President Biden called Trump’s remarks about NATO “dumb,” “shameful,” “dangerous” and “unAmerican.” 

This year’s conference comes at a time when Congress and the U.S. public are wavering on support for Ukraine after two agonizing years of war. 

In Congress, the Senate voted 70-29 on a bipartisan $95.3 billion aid package for Ukraine, Israel and other countries, $60 billion of which is for Ukrainian assistance. 

Senate Majority Leader Chuck Schumer (D-N.Y.) and Republican Leader Mitch McConnell (Ky.) have issued stark warnings about the consequences of abandoning longtime U.S. allies in Europe. And the chair of the House Intelligence Committee, Rep. Mike Turner (R-Ohio), just returned from leading a bipartisan congressional delegation to Kyiv and is warning that time is running out for Ukraine in its fight against Russian invaders. 

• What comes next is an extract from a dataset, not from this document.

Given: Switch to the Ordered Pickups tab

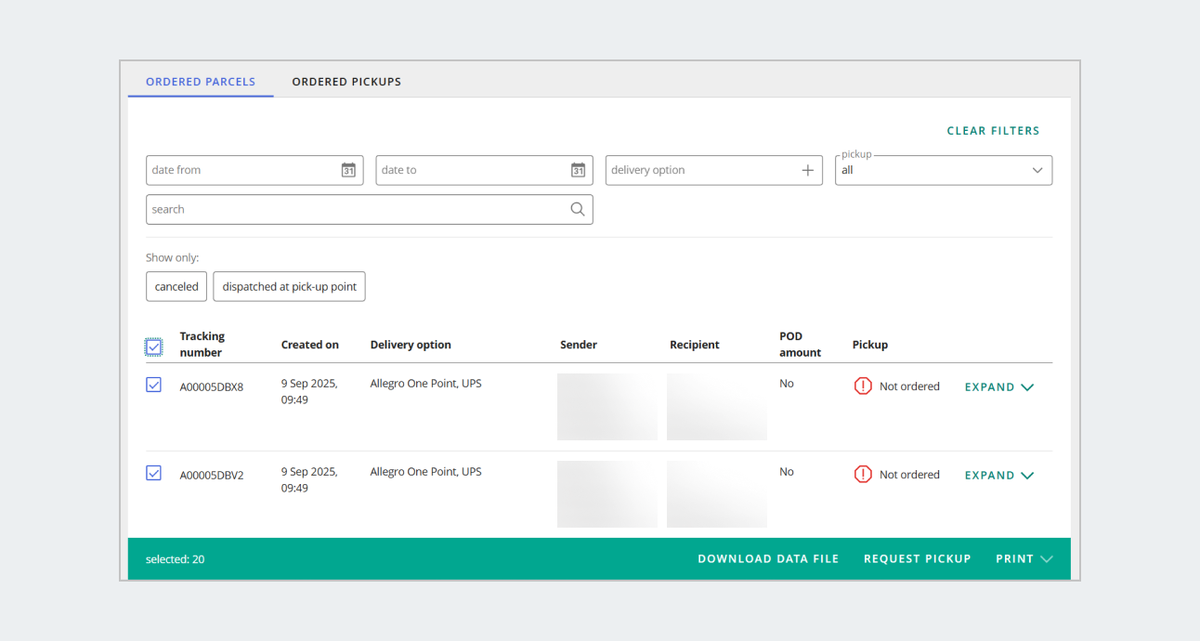Looking at the screenshot, I should point(346,82).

But sadly, Speaker of the House Mike Johnson (R-La.) has already poured cold water on the package.  

“In the absence of having received any single border policy change from the Senate, the House will have to continue to work its own will on these important matters,” Johnson said in a statement. “America deserves better than the Senate’s status quo.” 

For an American public exhausted by overseas news and worried about the economy at home, interest in Ukraine is waning. In the most recent Gallup poll, a plurality of Americans — 41 percent — say the U.S. is doing too muchto help Ukraine. That’s up from 24 percent in August 2022 and 29 percent in June 2023.  

Hesitancy on the Ukraine war effort could not come at a worse time for its president, Volodymyr Zelensky, following tensions between Zelensky and his top military commander, Gen. Valery Zaluzhny, who complained about weaponry and has been fired

Meanwhile, Russia has benefitted from North Korea’s sending munitions to support the war effort; President Vladimir Putin is planning another trip to Pyongyang. And Iran remains the lead supplier of drones to Russia. 

Both sides in this war have endured huge losses. Russia’s military casualties could be as high as 300,000 including wounded and dead. Ukraine has lost close to 70,000, with as many as 120,000 wounded — higher than the 58,000 American soldiers the U.S. lost in Vietnam. 

As Michael Kofman, a leading Russia expert at the Carnegie Endowment for International Peace, told The New York Times recently, in terms of fewer aid dollars, “the absence of further American help would “point to a dour, negative trajectory in the latter half of this year.” 

There are so many critical issues to discuss in Munich. 

A survey conducted in advance of the conference identified migration, climate change and Russia as among the top concerns, with Russia at the top of the list. It would be a historic mistake of grave proportions if the Munich Security Conference were to end with appeasing Putin and his belief that the West will cave on support for Ukraine.  

We need to get our act together — fast.